This note attempts to provide a summary of the myriad of the existing methods of data visualization in Python.

2D-plotting in matplotlib

As discussed before, matplotlib is the workhorse of visualization in Python and therefore, it should always be your first choice, before trying anything else. To see how plotting with matplotlib works, let’s start with a simple example of 2D curve plotting,

import numpy as np
import matplotlib.pyplot as plt
def f(x):
    return x**2*np.exp(-x**2)
x = np.linspace ( start = 0.    # lower limit
                , stop = 3      # upper limit
                , num = 51      # generate 51 points between 0 and 3
                )
y = f(x)    # This is already vectorized, that is, y will be a vector!
plt.plot(x, y)
plt.show()

If you try the above code in IPython, the out on screen would be something like the following,

matplotlib.pyplot is a collection of command-style functions and methods that have been intentionally made to work similar to MATLAB plotting functions. Each pyplot function makes some changes to a figure. For example, it can create a figure, like plt.plot() in the above example, or decorates the plot with labels, texts, etc, as will be seen below.

In matplotlib.pyplot various states are preserved across function calls.

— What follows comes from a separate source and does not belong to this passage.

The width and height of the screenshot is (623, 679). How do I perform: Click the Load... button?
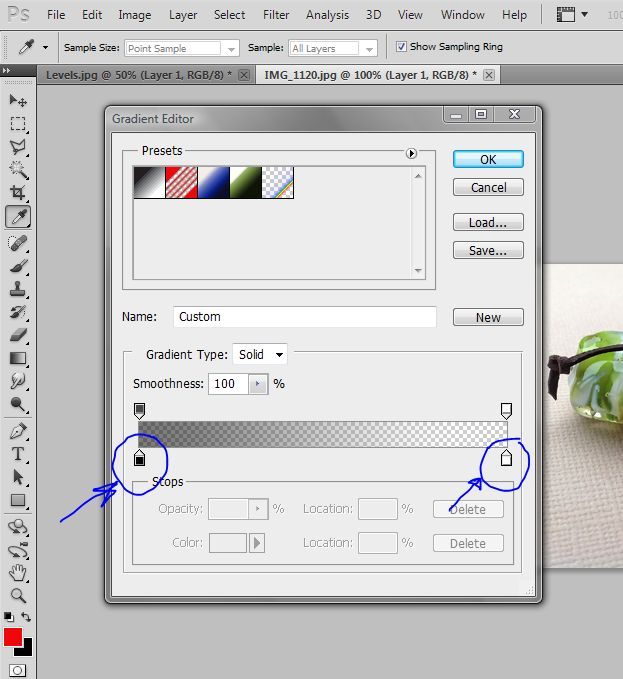pyautogui.click(x=488, y=223)
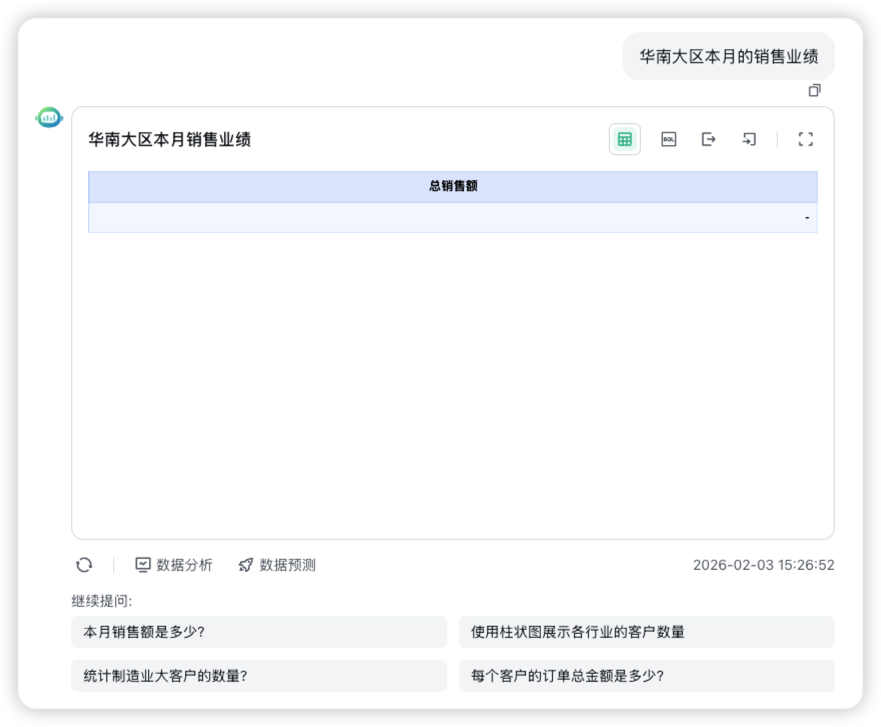The width and height of the screenshot is (881, 727).
Task: Click the save-to-dataset icon
Action: point(750,139)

Therefore, any further plotting commands will add to the existing tasks that have been so far performed on the current figure and plotting area, and the plotting functions are directed to the current axes (i.e., the axes part of a figure).

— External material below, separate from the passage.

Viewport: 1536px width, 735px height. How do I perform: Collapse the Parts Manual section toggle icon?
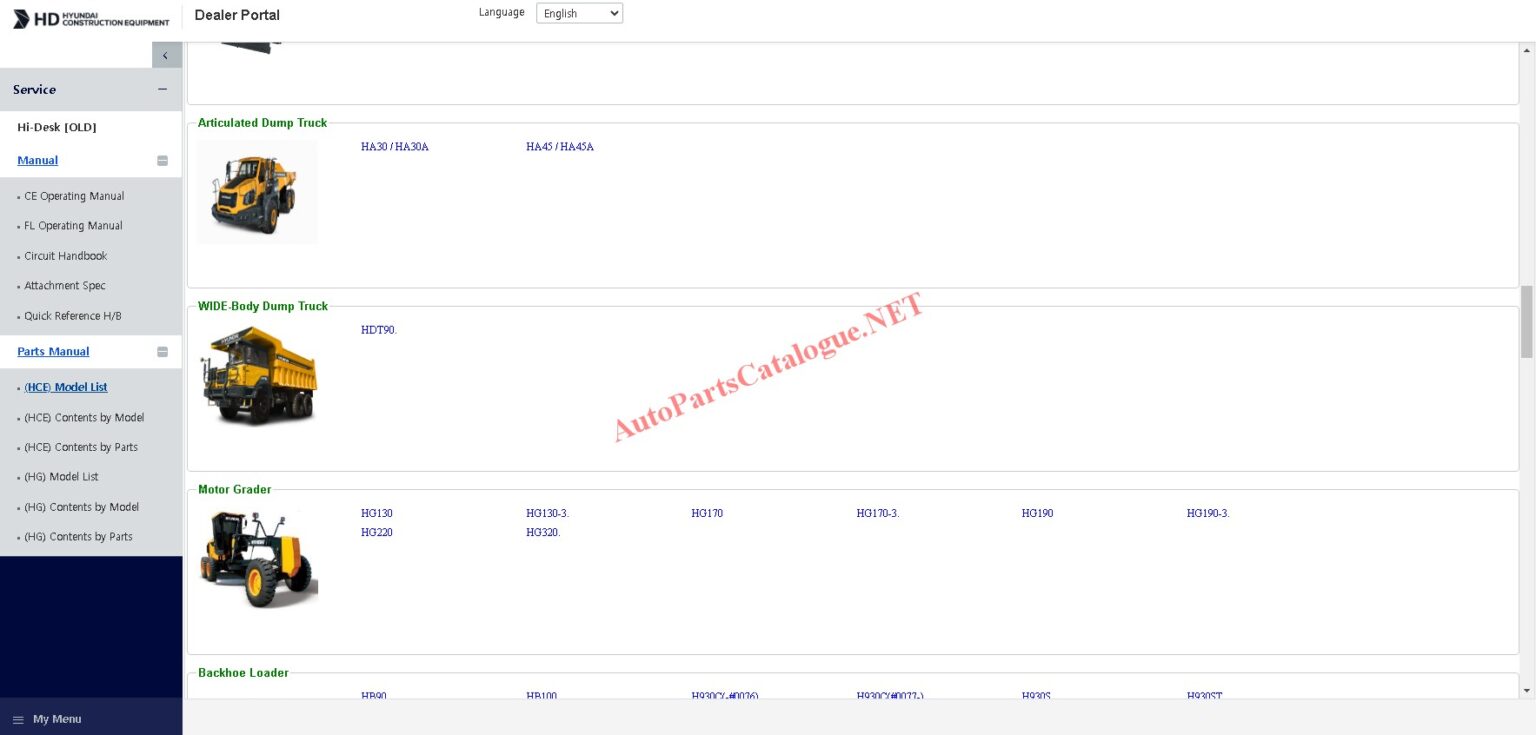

Plotting multiple curves in one figure

Now, suppose you want to add another curve to the same figure that you created in the previous section, for example, the curve corresponding to the following mathematical function,

\[g(x) = x \times \exp\big(-x\big)~,\]

Then, all you would need to do is to add the follwing lines of code to your previous code snippet,

def g(x):
    return x*np.exp(-x)
xx = np.arange  ( start = 0.
                , stop = 3.
                , step = 0.05
                ) # generate points between start and stop with distances of step apart from each other
yy = g(xx)
plt.plot( xx
        , yy
        , 'r-'  # plot with the color red, as line
        )

This will modify your existing figure to something like the following,

Setting the limits of the plot’s axes

The plot of the above figure has an obvious problem: It does not seem to show the entire important range of the new function that is represented by the red-curve. To fix this issue, we should increase our curve data (xx, yy) to cover the range of interest, and then set the limits of both X and Y axes to our desired ranges,

xx = np.arange  ( start = 0.
                , stop = 6.
                , step = 0.05
                ) # generate points between start and stop with distances of step apart from each other
plt.plot( xx
        , g(xx)
        , 'r-'  # plot with color red, as line
        )
plt.axis([0, 6, -0.05, 0.6]) # [xmin, xmax, ymin, ymax]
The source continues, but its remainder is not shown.